Paula pensó que si ella contara cómo había crecido, la mayoría de las personas tampoco la habrían creído.
—¿A qué se dedicaba tu padre?
—Tenía una ferretería. No ganaba mucho con ella, pero bastaba para nosotros tres, y eso era lo único que le importaba. Lo cierto es que mis padres eran personas buenas y sencillas que me criaron con mucho amor y me enseñaron desde pequeño la diferencia entre el bien y el mal. Tuve una maravillosa vida de niño, pero según fui creciendo aprendí que la vida también podía ser dura.
—¿Qué sucedió?
—Mi padre lo perdió todo cuando yo tenía diez años.
—¿Te refieres a la ferretería?
—A la ferretería, a nuestra casa y a la mayoría de nuestras pertenencias. Y todo sucedió porque se fió del hombre que le llevaba la contabilidad de la tienda y de nuestros gastos personales. Desafortunadamente, se equivocó fiándose de él. Cuando se dio cuenta de que algo iba mal, ya era demasiado tarde. El contable se lo había llevado todo y mi padre no tenía ahorros.
—¿Detuvieron al contable?
—Sí, pero para cuando lo hicieron ya se había gastado todo. Lo metieron en la cárcel, pero la justicia no hizo ningún bien a mis padres. Las personas con las que estaba endeudado mi padre lo llevaron a juicio para que liquidara sus bienes.
—Debió ser terrible para tus padres.
Pedro asintió.
—Lo fue. Pero, en cierto modo, estuvo bien.
—¿Cómo puedes decir eso?
—Porque observando cómo se enfrentaron mis padres a la situación aprendí algunas lecciones muy valiosas sobre la vida, cosas que no habría podido aprender de otro modo.
—No estoy segura de comprender. ¿Cómo se enfrentaron a lo sucedido?

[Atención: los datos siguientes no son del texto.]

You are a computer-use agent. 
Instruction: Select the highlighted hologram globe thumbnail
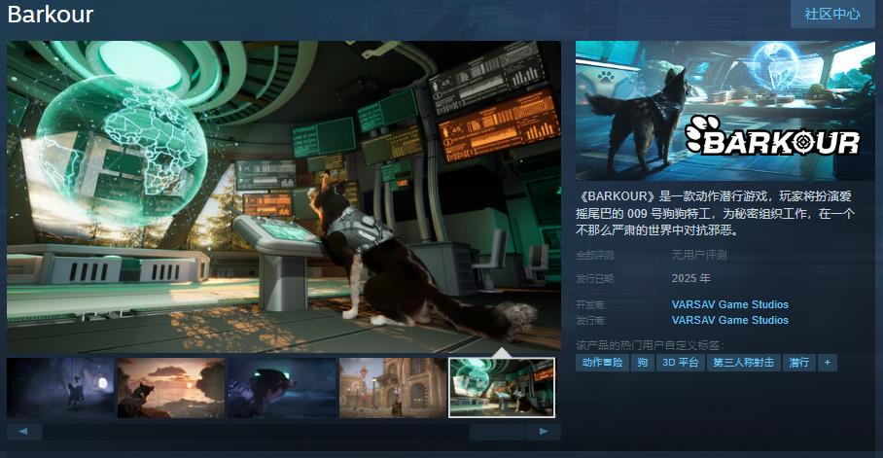502,387
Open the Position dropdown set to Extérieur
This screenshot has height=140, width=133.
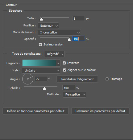click(x=48, y=25)
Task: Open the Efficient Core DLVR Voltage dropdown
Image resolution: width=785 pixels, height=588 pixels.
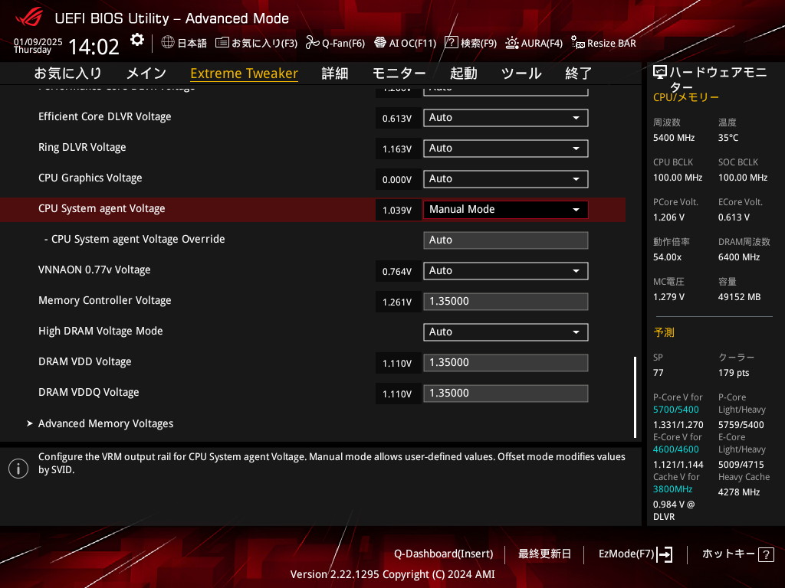Action: [x=505, y=118]

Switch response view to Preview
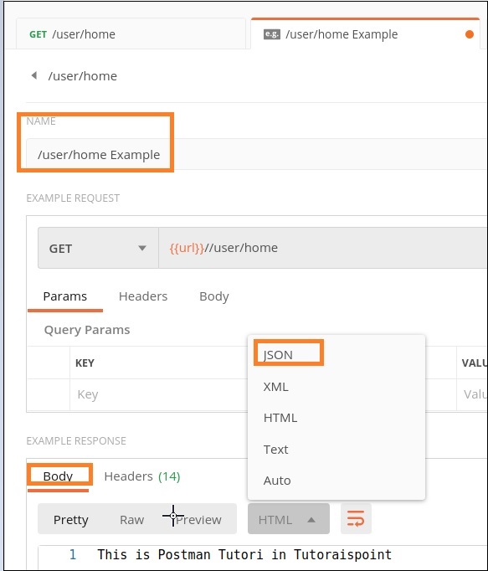coord(198,520)
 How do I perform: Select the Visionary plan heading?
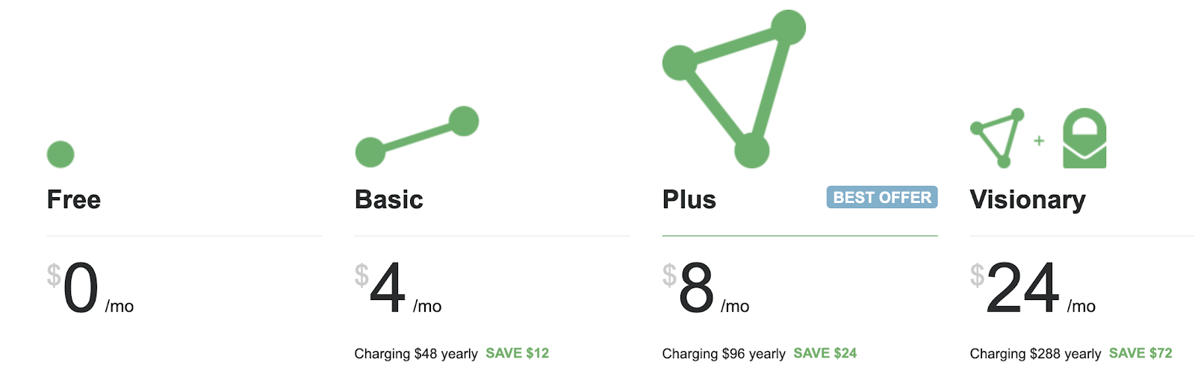[1028, 200]
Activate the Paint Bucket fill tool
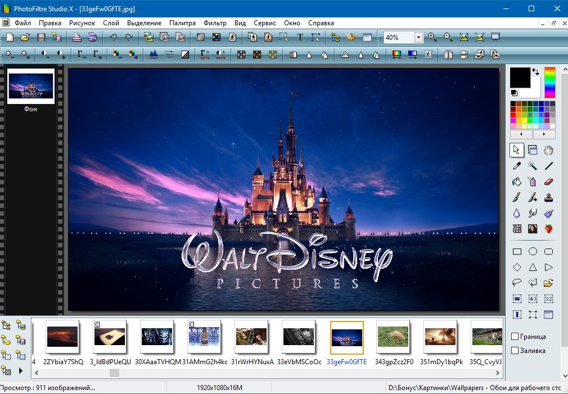Screen dimensions: 568x394 516,182
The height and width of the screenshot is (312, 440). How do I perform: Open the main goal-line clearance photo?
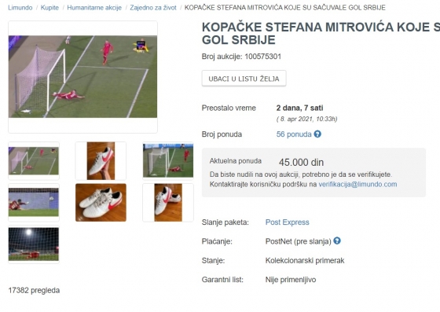[83, 76]
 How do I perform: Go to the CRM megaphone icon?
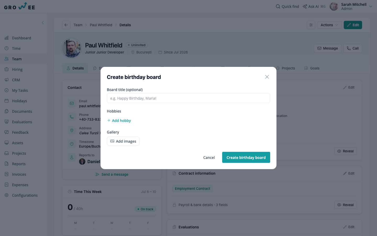point(7,80)
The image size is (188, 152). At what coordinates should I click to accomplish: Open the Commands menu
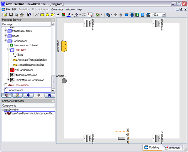point(58,10)
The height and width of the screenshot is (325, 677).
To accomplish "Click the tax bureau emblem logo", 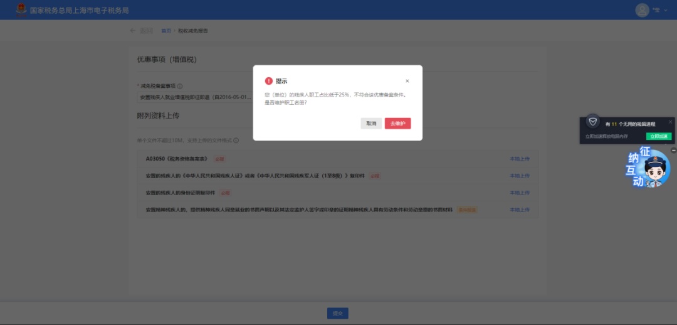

—Con gran orgullo y dignidad. Alquilamos una de las casas más pequeñas y desvencijadas del pueblo, pero mis padres jamás se mostraron avergonzados de la situación a la que se habían visto reducidos. Y debido a ello, yo tampoco. De hecho, nunca vi nada de lo que sentirme avergonzado. No habían cambiado. Seguían siendo los mismos padres amorosos de siempre.
—¿Pero cómo se las arreglaron para comprar comida y todas las cosas necesarias para vivir?
—Mamá plantó un nuevo huerto, pero tres veces más grande que el anterior, de manera que podía vender lo que sobraba a los vecinos. Y empezó a comprar ropa y otras cosas de segunda mano. También se dedicó a planchar para otros. Según me fui haciendo más y más consciente de lo que estaba pasando empecé a sentirme más y más orgulloso de mis padres. El amor que se profesaban y que me daban se fortaleció aún más en aquellas circunstancias. Muchas noches, después de acostarme, podía oír a mi madre esperando a que mi padre regresara a casa para poder servirle una comida caliente. Y muchas veces vi cómo le daba masajes en los hombros para aliviar el dolor que padecía debido al esfuerzo físico que tenía que hacer en su trabajo. Pero con mucha paciencia y perseverancia, mi padre siguió trabajando para recuperar su tienda. Tenía dos trabajos, a veces tres, pero nunca se quejaba. Finalmente, su paciencia y el trabajo duro dieron sus frutos y pudo volver a comprar la tienda.